Pixel coordinate grounding data

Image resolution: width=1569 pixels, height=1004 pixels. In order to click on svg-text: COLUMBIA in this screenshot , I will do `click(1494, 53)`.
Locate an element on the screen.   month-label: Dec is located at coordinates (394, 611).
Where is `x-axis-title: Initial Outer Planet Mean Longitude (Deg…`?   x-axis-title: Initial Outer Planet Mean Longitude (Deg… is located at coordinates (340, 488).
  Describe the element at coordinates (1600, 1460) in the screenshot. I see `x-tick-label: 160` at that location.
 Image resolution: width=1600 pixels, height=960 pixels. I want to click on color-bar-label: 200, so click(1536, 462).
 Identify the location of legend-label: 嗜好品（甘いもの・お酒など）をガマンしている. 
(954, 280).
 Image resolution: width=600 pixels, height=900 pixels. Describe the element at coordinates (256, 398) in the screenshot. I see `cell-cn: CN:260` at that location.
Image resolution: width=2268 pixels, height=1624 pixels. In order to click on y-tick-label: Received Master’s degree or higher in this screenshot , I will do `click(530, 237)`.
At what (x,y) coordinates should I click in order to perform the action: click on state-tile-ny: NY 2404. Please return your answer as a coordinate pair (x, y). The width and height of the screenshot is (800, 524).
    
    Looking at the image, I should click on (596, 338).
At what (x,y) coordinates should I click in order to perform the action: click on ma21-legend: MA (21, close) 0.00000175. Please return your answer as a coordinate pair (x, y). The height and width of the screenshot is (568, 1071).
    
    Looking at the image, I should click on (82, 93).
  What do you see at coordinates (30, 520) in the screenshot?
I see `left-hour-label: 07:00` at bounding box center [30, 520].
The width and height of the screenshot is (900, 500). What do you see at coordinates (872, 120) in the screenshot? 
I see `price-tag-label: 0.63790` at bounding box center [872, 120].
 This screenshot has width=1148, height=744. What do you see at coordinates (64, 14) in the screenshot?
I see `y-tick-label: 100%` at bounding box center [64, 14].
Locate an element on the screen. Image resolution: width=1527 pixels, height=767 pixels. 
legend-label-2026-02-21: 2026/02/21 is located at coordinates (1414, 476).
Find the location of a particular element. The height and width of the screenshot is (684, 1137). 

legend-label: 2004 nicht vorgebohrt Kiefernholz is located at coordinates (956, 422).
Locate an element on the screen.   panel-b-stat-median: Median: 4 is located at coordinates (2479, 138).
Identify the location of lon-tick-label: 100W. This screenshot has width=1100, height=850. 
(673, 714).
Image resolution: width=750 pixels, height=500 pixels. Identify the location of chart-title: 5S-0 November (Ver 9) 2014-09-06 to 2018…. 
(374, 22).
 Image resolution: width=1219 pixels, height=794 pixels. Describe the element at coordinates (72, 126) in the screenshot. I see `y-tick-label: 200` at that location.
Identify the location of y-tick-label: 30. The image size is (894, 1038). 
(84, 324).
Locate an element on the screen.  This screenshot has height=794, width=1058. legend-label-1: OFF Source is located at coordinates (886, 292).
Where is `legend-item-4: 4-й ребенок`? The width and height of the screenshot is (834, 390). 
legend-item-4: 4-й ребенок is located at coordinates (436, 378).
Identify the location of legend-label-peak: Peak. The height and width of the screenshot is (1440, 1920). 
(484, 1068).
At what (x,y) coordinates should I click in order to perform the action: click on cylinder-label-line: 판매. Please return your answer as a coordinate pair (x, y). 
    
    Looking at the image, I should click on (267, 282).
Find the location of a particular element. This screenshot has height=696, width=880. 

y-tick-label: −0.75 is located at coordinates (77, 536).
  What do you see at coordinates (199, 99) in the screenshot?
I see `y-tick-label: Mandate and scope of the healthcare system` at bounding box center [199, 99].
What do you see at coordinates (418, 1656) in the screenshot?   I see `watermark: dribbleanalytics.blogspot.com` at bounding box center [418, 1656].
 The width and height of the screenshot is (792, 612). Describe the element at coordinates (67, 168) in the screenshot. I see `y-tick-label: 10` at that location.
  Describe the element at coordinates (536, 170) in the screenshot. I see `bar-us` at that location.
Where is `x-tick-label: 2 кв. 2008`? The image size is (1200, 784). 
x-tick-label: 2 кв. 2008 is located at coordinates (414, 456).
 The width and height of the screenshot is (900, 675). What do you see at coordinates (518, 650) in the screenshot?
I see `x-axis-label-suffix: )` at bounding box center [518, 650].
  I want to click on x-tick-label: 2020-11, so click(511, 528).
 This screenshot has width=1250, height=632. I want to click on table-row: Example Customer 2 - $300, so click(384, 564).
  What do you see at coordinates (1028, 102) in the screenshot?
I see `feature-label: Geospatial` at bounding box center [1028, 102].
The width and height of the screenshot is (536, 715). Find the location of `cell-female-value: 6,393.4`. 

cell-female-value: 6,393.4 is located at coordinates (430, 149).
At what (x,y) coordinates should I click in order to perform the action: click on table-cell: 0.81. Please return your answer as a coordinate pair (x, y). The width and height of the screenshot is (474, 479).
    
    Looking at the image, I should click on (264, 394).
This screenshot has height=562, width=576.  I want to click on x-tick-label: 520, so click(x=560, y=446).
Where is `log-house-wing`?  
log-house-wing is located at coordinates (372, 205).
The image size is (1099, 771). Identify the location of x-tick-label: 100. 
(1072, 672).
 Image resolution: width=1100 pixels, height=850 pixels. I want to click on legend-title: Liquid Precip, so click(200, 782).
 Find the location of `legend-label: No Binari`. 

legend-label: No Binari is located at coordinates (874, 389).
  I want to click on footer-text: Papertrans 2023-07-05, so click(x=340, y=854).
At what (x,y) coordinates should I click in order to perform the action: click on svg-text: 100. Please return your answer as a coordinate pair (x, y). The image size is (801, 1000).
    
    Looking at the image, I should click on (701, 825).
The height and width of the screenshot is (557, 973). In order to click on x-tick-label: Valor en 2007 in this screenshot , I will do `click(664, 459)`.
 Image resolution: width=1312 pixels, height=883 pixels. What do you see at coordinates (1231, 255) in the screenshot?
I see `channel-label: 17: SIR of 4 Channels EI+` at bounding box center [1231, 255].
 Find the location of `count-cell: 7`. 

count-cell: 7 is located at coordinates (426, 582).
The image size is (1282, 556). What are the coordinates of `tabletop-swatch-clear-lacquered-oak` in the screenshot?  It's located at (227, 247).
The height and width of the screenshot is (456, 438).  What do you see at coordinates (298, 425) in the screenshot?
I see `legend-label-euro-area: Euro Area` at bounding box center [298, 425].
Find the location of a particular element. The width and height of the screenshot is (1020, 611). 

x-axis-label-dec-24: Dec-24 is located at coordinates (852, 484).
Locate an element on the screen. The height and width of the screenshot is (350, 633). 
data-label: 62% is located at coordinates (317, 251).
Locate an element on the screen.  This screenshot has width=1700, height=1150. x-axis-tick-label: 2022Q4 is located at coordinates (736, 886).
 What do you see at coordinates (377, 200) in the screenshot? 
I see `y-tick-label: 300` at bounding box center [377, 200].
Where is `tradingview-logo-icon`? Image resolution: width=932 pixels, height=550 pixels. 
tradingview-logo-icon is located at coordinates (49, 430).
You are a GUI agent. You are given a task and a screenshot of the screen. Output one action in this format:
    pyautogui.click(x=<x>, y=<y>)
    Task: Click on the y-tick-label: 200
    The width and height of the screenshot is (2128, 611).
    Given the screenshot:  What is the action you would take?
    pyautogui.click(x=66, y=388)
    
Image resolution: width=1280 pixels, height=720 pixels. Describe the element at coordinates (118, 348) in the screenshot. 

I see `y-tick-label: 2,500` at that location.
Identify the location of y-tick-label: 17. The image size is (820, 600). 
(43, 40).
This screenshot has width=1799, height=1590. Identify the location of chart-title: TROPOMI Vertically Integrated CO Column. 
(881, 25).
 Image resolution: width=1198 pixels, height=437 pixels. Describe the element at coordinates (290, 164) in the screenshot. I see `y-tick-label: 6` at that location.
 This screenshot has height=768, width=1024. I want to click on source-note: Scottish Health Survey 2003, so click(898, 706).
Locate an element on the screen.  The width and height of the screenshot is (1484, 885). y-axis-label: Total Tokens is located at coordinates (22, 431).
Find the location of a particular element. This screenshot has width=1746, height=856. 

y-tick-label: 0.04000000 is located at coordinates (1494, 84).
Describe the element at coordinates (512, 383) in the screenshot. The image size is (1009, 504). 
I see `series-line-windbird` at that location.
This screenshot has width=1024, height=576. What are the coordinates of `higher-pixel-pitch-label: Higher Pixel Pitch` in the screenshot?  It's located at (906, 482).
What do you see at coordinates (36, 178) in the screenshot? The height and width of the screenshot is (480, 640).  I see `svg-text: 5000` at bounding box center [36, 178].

- **AIM OF THE EXERCISE**
Return the items verbatim, from the line containing "Identify the location of legend-label: 嗜好品（甘いもの・お酒など）をガマンしている." through the line containing "Image resolution: width=600", including both of those lines.

- **WRITTEN ANSWER**
 Identify the location of legend-label: 嗜好品（甘いもの・お酒など）をガマンしている. 
(954, 280).
 Image resolution: width=600 pixels, height=900 pixels. Describe the element at coordinates (256, 398) in the screenshot. I see `cell-cn: CN:260` at that location.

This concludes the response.